*Problem to work on*: Set down every record below exactly as it appears, but without the pictures.

*Records supplied*:
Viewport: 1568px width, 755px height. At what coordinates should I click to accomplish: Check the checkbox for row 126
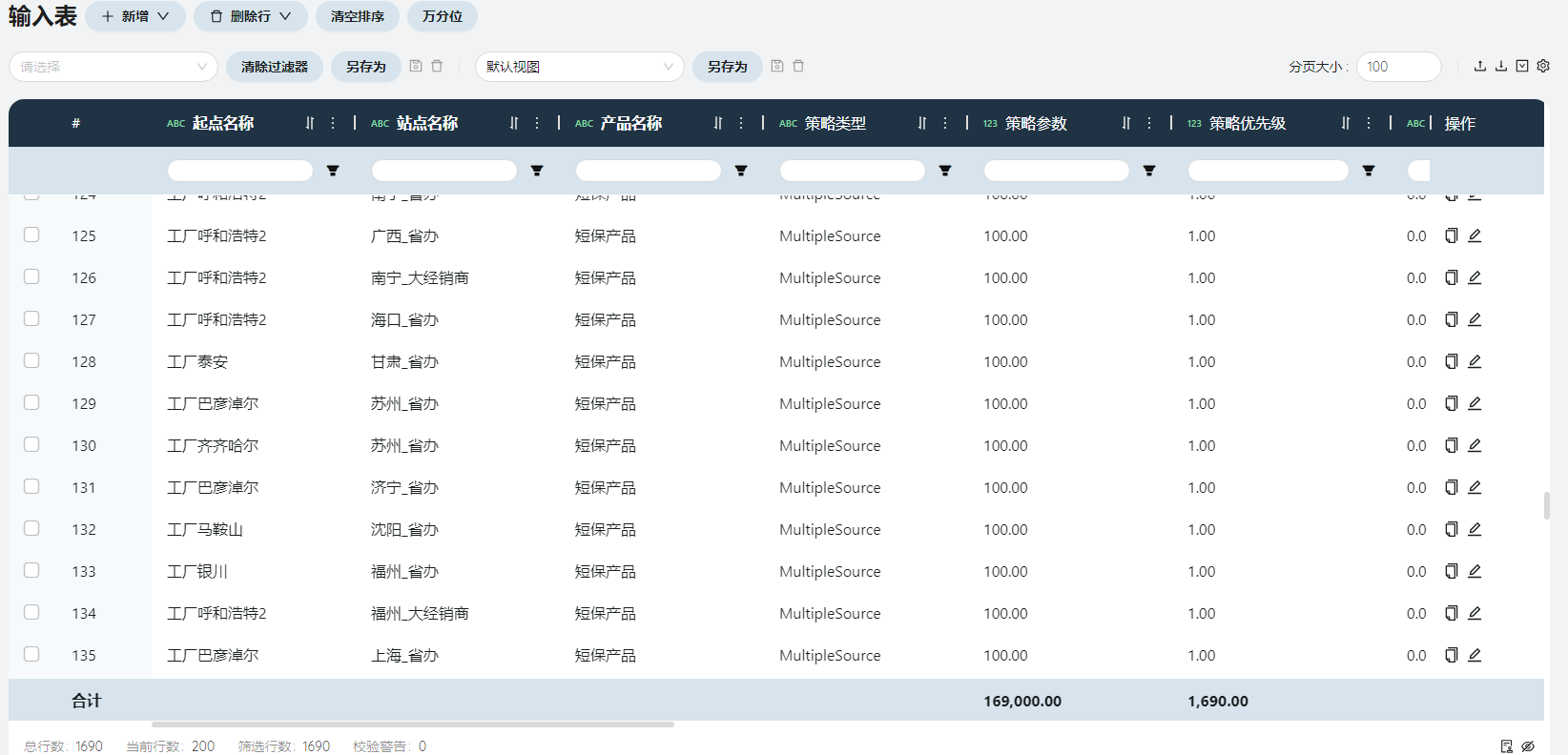coord(31,276)
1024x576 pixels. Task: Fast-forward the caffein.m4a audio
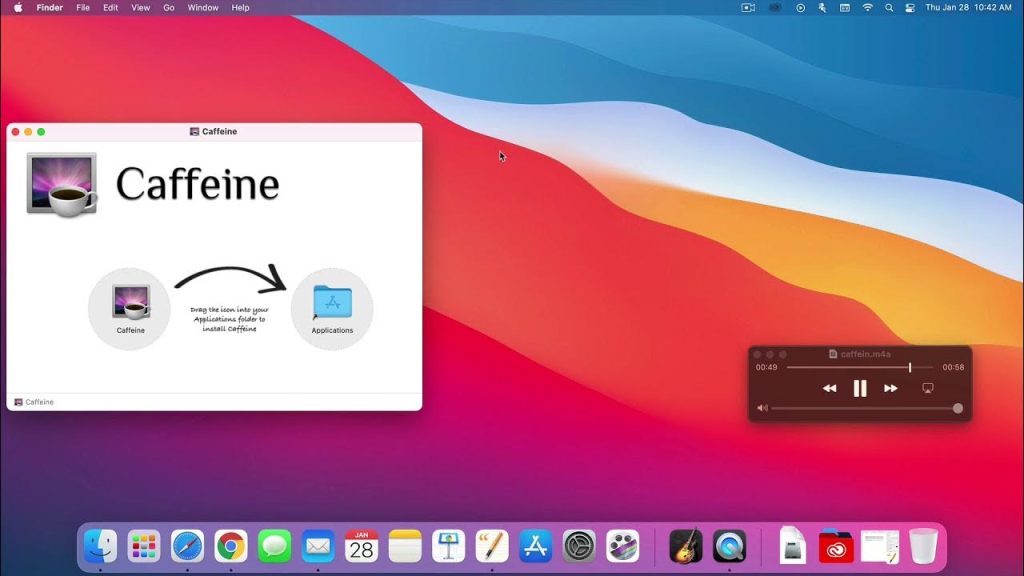(890, 389)
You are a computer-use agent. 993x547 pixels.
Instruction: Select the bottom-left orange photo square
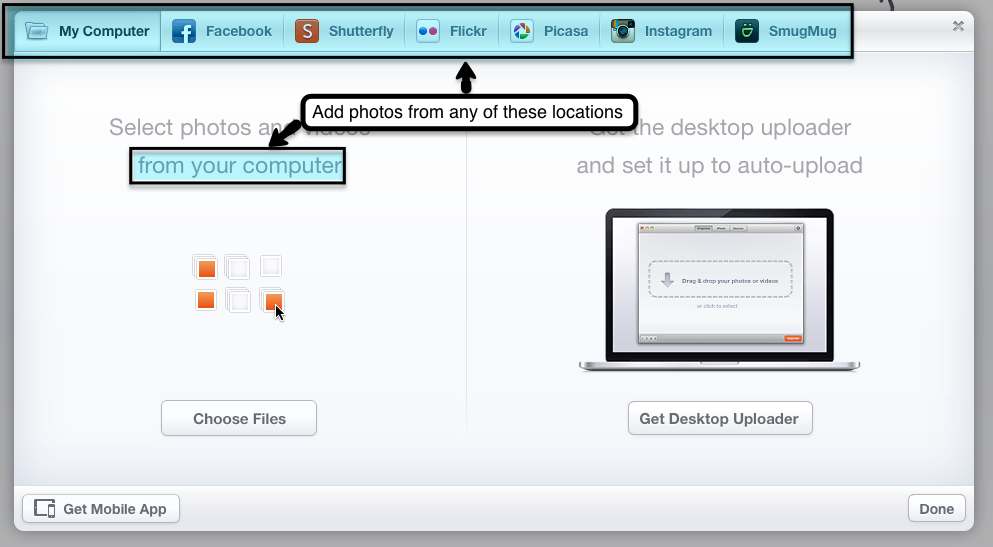[206, 300]
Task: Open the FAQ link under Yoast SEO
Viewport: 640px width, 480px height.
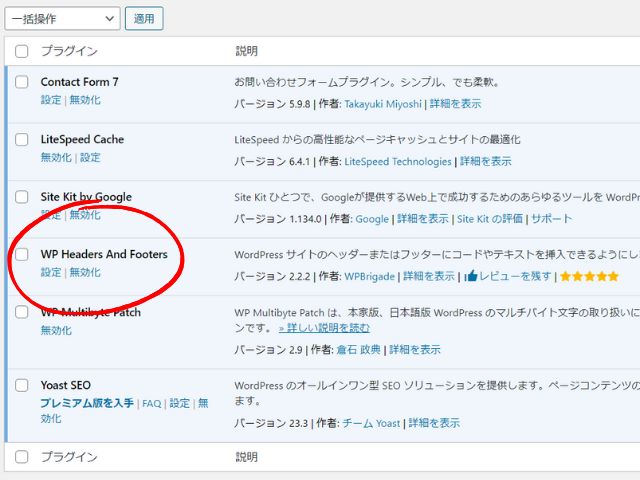Action: click(x=151, y=403)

*Problem solution*:
Viewport: 1568px width, 755px height. At what coordinates should I click to accomplish: Check the checkbox for row 126
coord(31,276)
1024x576 pixels. Task: Fast-forward the caffein.m4a audio
(890, 389)
You are a computer-use agent. 993x547 pixels.
Instruction: Select the bottom-left orange photo square
[206, 300]
Task: Open the FAQ link under Yoast SEO
Viewport: 640px width, 480px height.
Action: click(x=151, y=403)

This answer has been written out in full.